Politics and the patriarchy

Zahara Latson, Contributing Writer

The discussion is here and it is loud; women are tired of viewing themselves as less than enough for a career or needing to be overqualified to gain equal opportunities as men in the same field of work. Men with the same amount of qualifications, or less, are able to feel confident enough to wholeheartedly pursue prestigious positions without second-guessing themselves. So the question unveils itself: What about society makes women feel this way? 

Even if we disregard generations of sexism and discrimination, we are still left with an ugly cast of discouragement and underestimation of women’s abilities in the workplace. Something that cannot be solved by feminist campaigns and pink participation badges for being on the “right side” of an argument. This idea of women’s inferiority is rooted in day-to-day life. It’s in our personal biases, our homes, on TV and especially in our government. 

Supreme Court nominee Ketanji Brown Jackson has been at the center of this conversion after many spectators witnessed how she was treated by members of the Senate in her hearings several weeks ago. Many women in America — and around the world — recognized this type of condescension and were appalled that even a well-qualified person in government could still be seen in this light, but no one was shocked. 

Let’s look back to those generations of sexism and discrimination, but this time, in relation to female Supreme Court nominees alone. 

In 1920, the first unofficial consideration of a woman on the Supreme Court was a judge named Florence Ellinwood Allen. She had a prestigious career in law, and later in the Ohio courts, and was praised by her community. However, when she was presented as an option to be on the Supreme Court of the United States, then President Harry S. Truman purged the idea of a woman in the courts, saying it would make the male judges feel uneasy. “They say they couldn’t sit around with their robes off and their feet up and discuss the problems.” 

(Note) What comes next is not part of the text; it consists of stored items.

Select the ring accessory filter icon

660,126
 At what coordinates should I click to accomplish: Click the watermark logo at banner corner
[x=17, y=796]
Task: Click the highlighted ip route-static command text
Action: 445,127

The next woman recorded to have been a nominee was Sandra Day O’Connor. In 1980, she became the first woman appointed Supreme Court justice. It was reported that when she received the call to be interviewed for a “federal position,” she thought they were calling her in to become a secretary. Her doubt did not come out of the ground — throughout her career as a judge, she had been scrutinized and underestimated by her colleagues despite her qualifications and historical firsts in the senate. People like Assistant Attorney General Hank Habicht were not supportive of her appointment, not because of her morals or her ability to do the job, but simply because of his bias against her sex. President Regan, who had previously promised to appoint a woman to the Supreme Court, responded to those negative voices with the sentiment, “if there are no qualified women, I understand. But I can’t believe there isn’t one.” 

And with that swift change of thought and an important man in her corner, Day O’Connor made history. 

In the United States, people believe that we are passed the days in which we discriminate against sex with the current policies in place. However, the truth is that while the Federal Constitution has its non-discriminatory amendments, only 23 states have adopted amendments that ensure equal rights under state law based on sex. 

Our biggest problem truly lies within ourselves as a society. Every person must understand that when people are excluded, underrepresented and looked down upon, even at the most accomplished  level, it has major effects on our growth. With that realization, change is inevitable and even more possible than we could imagine right now.